[Editor: This is a chapter from The Yellow Wave: A Romance of the Asiatic Invasion of Australia (1895) by Kenneth Mackay.]
Chapter III.
The smoking-room of the Midas.
The smoking-room of the Midas was gradually filling. To-night those who usually had a cigar and then went out lit a fresh one, while men kept dropping in and forming into little knots in various parts of the lofty, richly-furnished room. Taken as a whole, they were a keen-looking lot of men; among them ‘cute’ faces were as common as intellectual ones were rare. In a word, they were fair types of the Australian plutocracy. Merchant princes (so called), squatters (or, to be more correct, men who managed their stations for banking and other institutions), an occasional politician, racehorse owners, and a nondescript contingent who neighed when spoken to on any subject, made up the well-dressed mob who lounged or sat about discussing horses, wool, and Russian designs. For the moment, at any rate, among the group who stood clustered round Sir Robert Blake, the intentions of the Muscovite claimed a foremost place. For months a shower of contradictory cable-grams had appeared in the daily press. But to-day things looked decidedly stormy, for a Persian army had occupied Herat — at least, so the cable asserted.
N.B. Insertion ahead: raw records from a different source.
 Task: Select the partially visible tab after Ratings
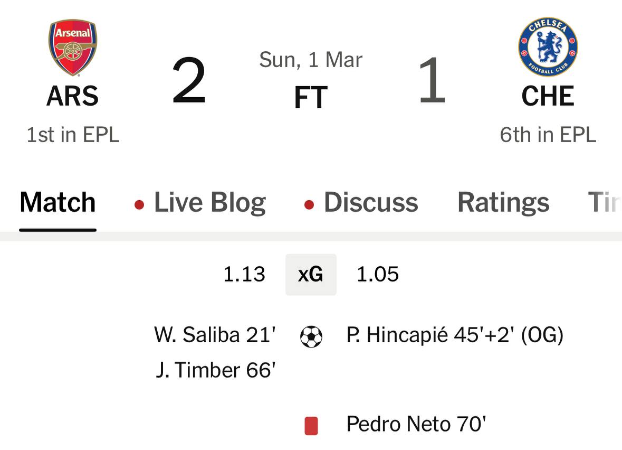tap(604, 203)
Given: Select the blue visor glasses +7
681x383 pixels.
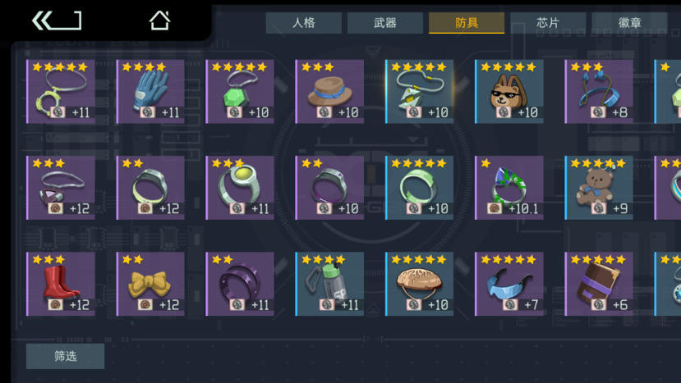Looking at the screenshot, I should [x=509, y=284].
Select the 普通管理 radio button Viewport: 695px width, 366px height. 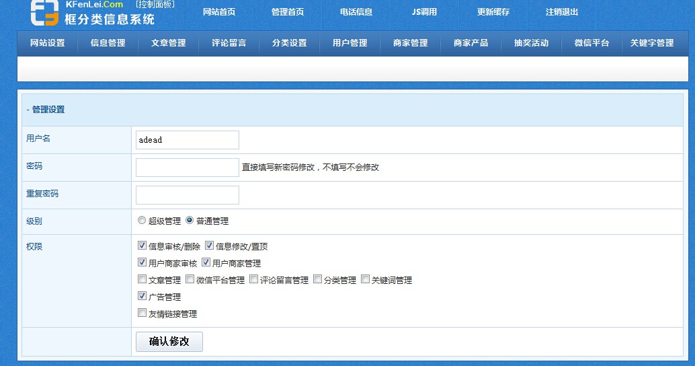point(190,220)

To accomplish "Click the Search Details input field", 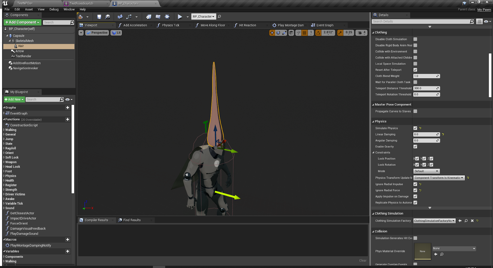I will point(421,22).
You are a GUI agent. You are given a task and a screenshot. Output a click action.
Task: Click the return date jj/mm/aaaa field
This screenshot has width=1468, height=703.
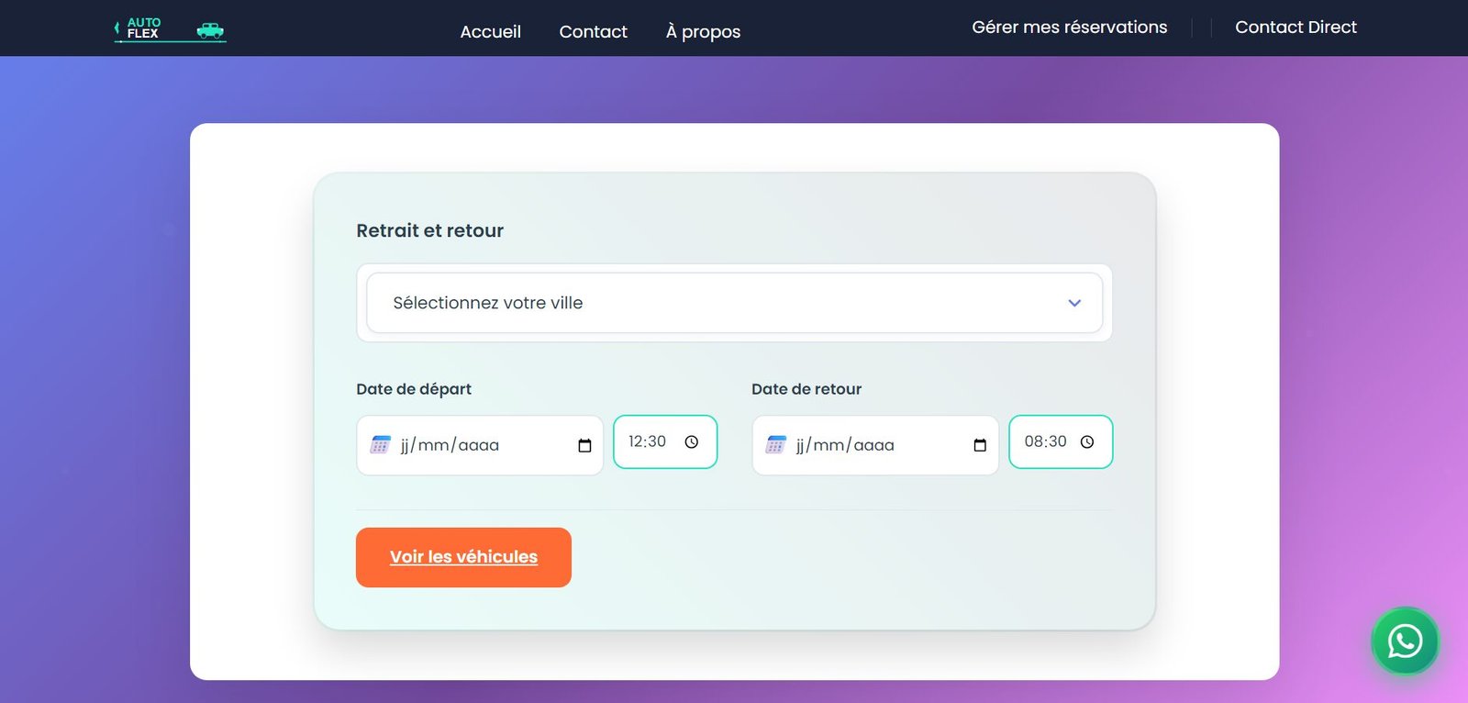pyautogui.click(x=854, y=446)
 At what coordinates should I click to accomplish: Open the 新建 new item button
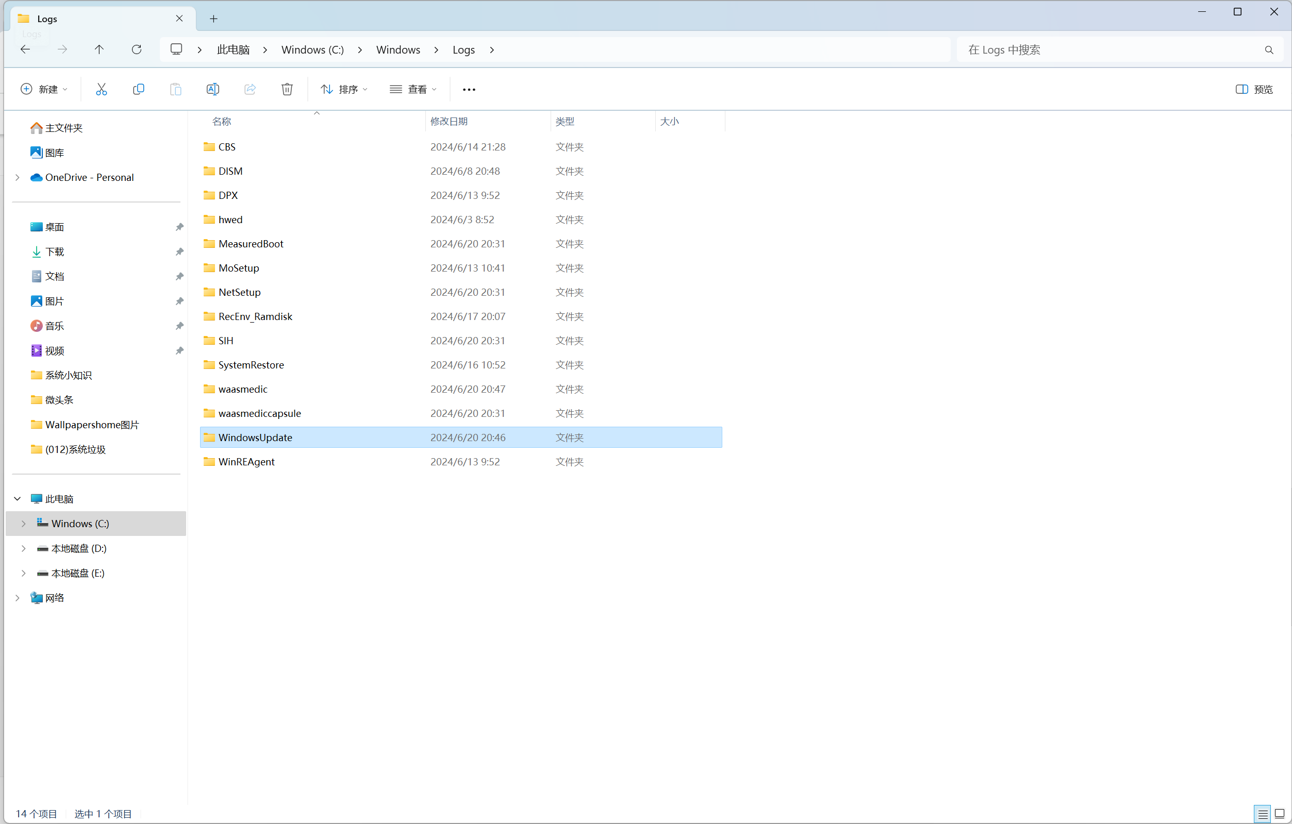pyautogui.click(x=44, y=89)
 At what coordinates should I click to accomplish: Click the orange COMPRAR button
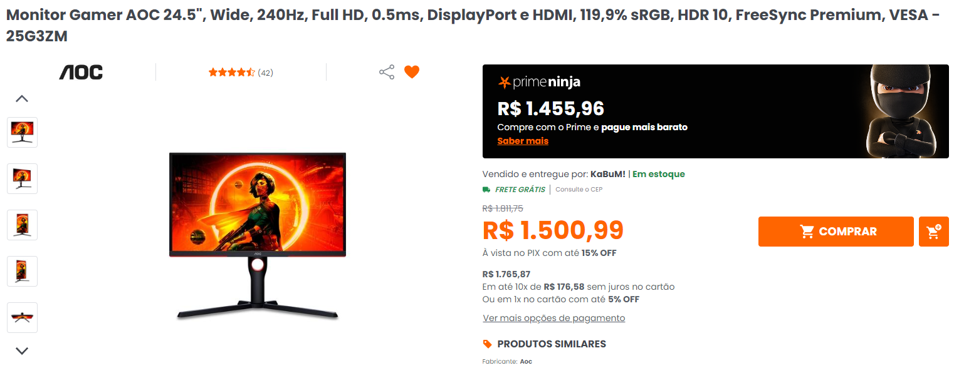tap(836, 232)
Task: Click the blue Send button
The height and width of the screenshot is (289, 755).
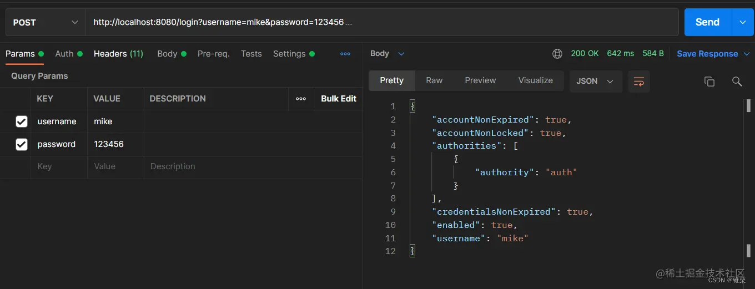Action: coord(707,22)
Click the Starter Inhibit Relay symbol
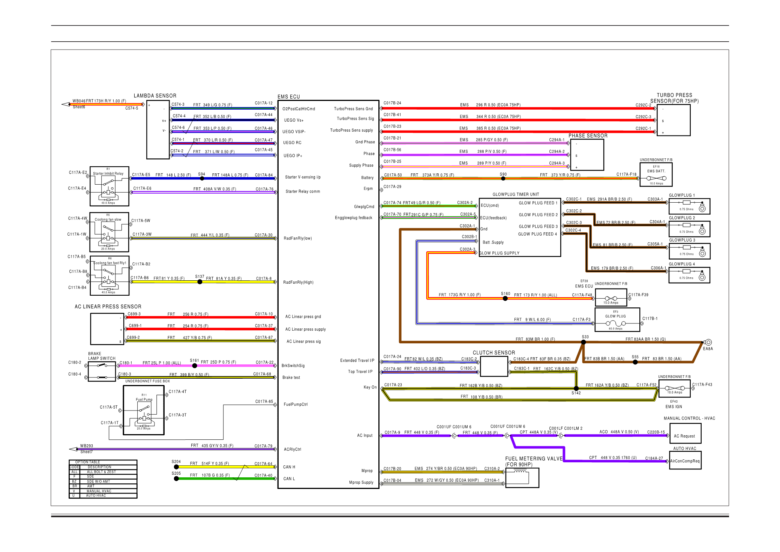The height and width of the screenshot is (552, 780). [109, 187]
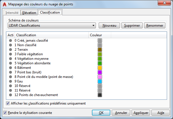Click the AutoCAD logo icon in title bar
Screen dimensions: 173x119
click(x=4, y=4)
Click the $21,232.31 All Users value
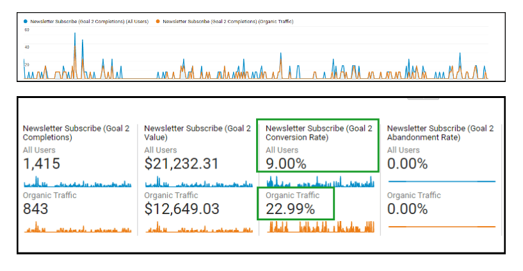This screenshot has width=523, height=271. pyautogui.click(x=181, y=164)
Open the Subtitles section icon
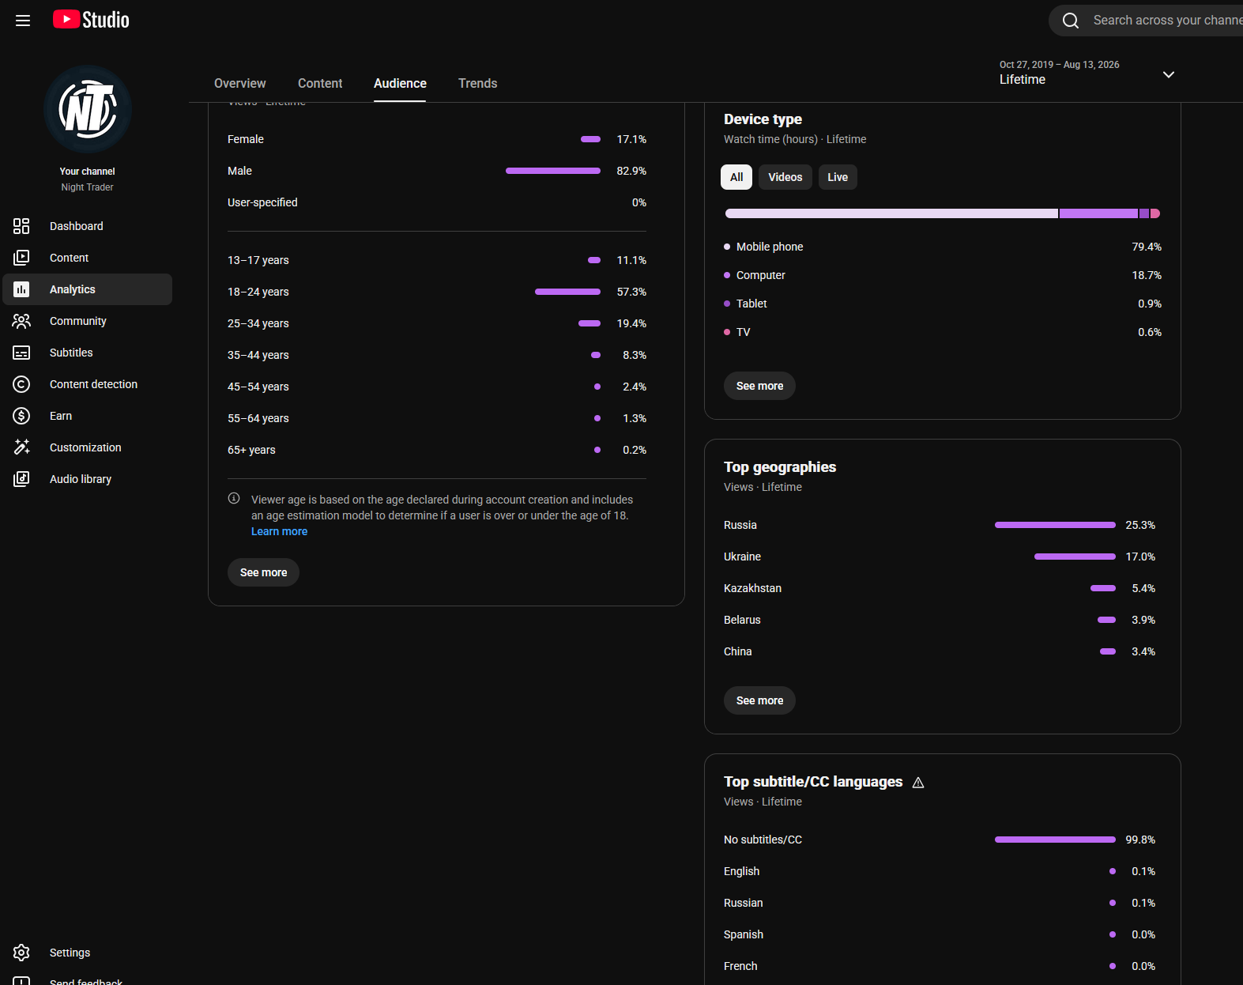Image resolution: width=1243 pixels, height=985 pixels. [x=21, y=353]

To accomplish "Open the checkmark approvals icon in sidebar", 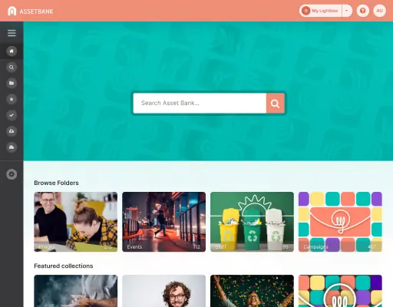I will 12,115.
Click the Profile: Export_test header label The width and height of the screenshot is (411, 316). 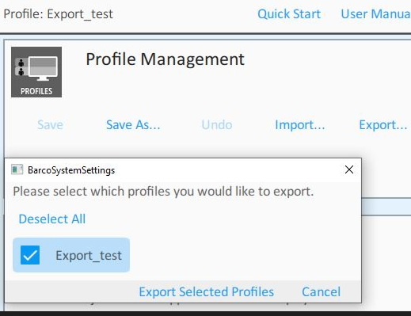coord(59,14)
Sir Robert stood in front of the fire, a paper in his hand, his spectacles gleaming like a pair of intoxicated head-lights high up on his forehead. Over six feet high, and well set up, he was undoubtedly the most striking-looking man in the room. Though for years a prominent politician, he was a comparatively new member of the Midas, having changed his club and his principles within the last six years.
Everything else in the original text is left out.